As I had thought since age 11 that this was where I wanted to go to college, for two years I gave it a go and tried my best to enjoy myself. And I did, to some degree: there were definitely some experiences at college that I wouldn’t trade for anything. But every time I went home, the fun I had at college paled in comparison. These were my people. This was where I belonged. And yet, I couldn’t stay in my hometown, what would I do with myself? Get married, get a job at the bank, and pump out some kids? That was not an option.
So eventually, I ran away, from both college and home, and went to New Zealand. And there, for a brief period of time, I kind of found My Home, Part 2. I was living in the staff quarters at a four star lodge in a national park, spending my off hours lounging on the beach or running in the woods or bonding with my incredibly chill, awesomely hard-partying international coworkers.
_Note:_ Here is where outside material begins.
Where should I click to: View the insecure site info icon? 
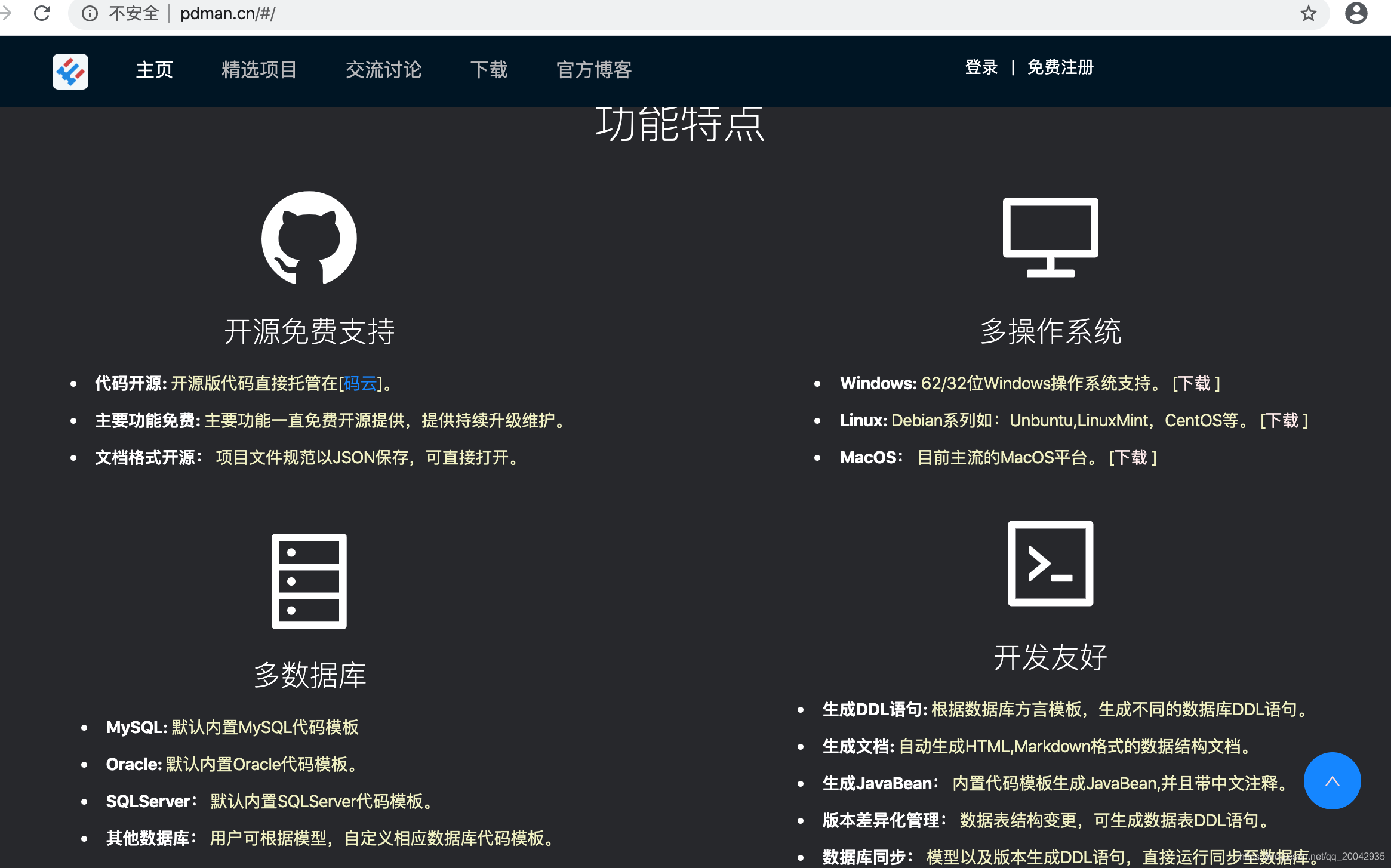[90, 13]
For about a month, life was totally zen. Then, the winds of change started blowing again and I was off to other parts of the country, and then back, again, to my hometown.
That summer was like every other summer of my life – filled with campfires and swimming and boating and hiking and concerts and late night talks under the stars. But somehow, underneath it all was the sense that I was getting older, that we all were, and we couldn’t keep doing the same shit we had been doing since we were thirteen. Things had to change.
In the fall, I packed up my crap again and headed east, this time to New York, where I still am now. For the past seven months, I’ve looked for jobs, gotten jobs, quit jobs, gone to bars, gone to restaurants, gone to museums, met new people, had friends visit, stayed in, gone out, done all the things you do when you’re a young adult living in the greatest city in the world. And yet the only thing I can think is, is this all there is?
Is this it? Do we get older only to abandon the pure joy of living and become mindless drones who go to work and make money only to spend it on “going out” and “cultural experiences” and “long-term investments?” I like to think that I’m the kind of person who thinks outside of the box and seeks adventure; I mean, hell, I quit school and went to New Zealand and then moved out to New York City, right? But I can’t help but feel like I have reached the pinnacle of life that you aspire to reach when you’re a kid, that point in adulthood when you’re old enough to live on your own in a fabulous place but young enough to do whatever you want without a whole lot of responsibilities to worry about, and yet, I’ve never felt so…blah.
When I was younger, everything was awesome. Life was intensely interesting and every day was an adventure. The simplest activities were fun and exciting and my friends and I were always thinking of new and amazing sh*t to do. There was this sense that everything we were doing was the exact right thing to be doing at that moment, and everything in the universe was perfect.
And my friends! My friends from home, to this day, continue to be the most hilarious, fantastic people I have ever met. Which isn’t to say I haven’t met some great new people with excellent things to offer, because I have. But never have I met people quite as hilarious and insightful and genuine as people in my hometown.
So what to do? How do I handle this? Should I just buck up, count my blessings, and press on? If I tell myself that things are as shiny as I thought they would be when I was thirteen, will they be? Will things improve, or is this a permanent leveling off of my life that I’ll come to accept? Is this just what growing up is?
I know I sound like a spoiled brat, whining about a life I’m lucky to have. I guess I pretty much am a spoiled brat, whining about a life I’m lucky to have. But I suppose I’m writing this because I feel like I can’t be the only one going through what amounts to a quarterlife crisis, but feels like the terminal loss of true joy in my life. There have to be other people out there who have made it this far only to feel ultimately disillusioned with what life has to offer. Right?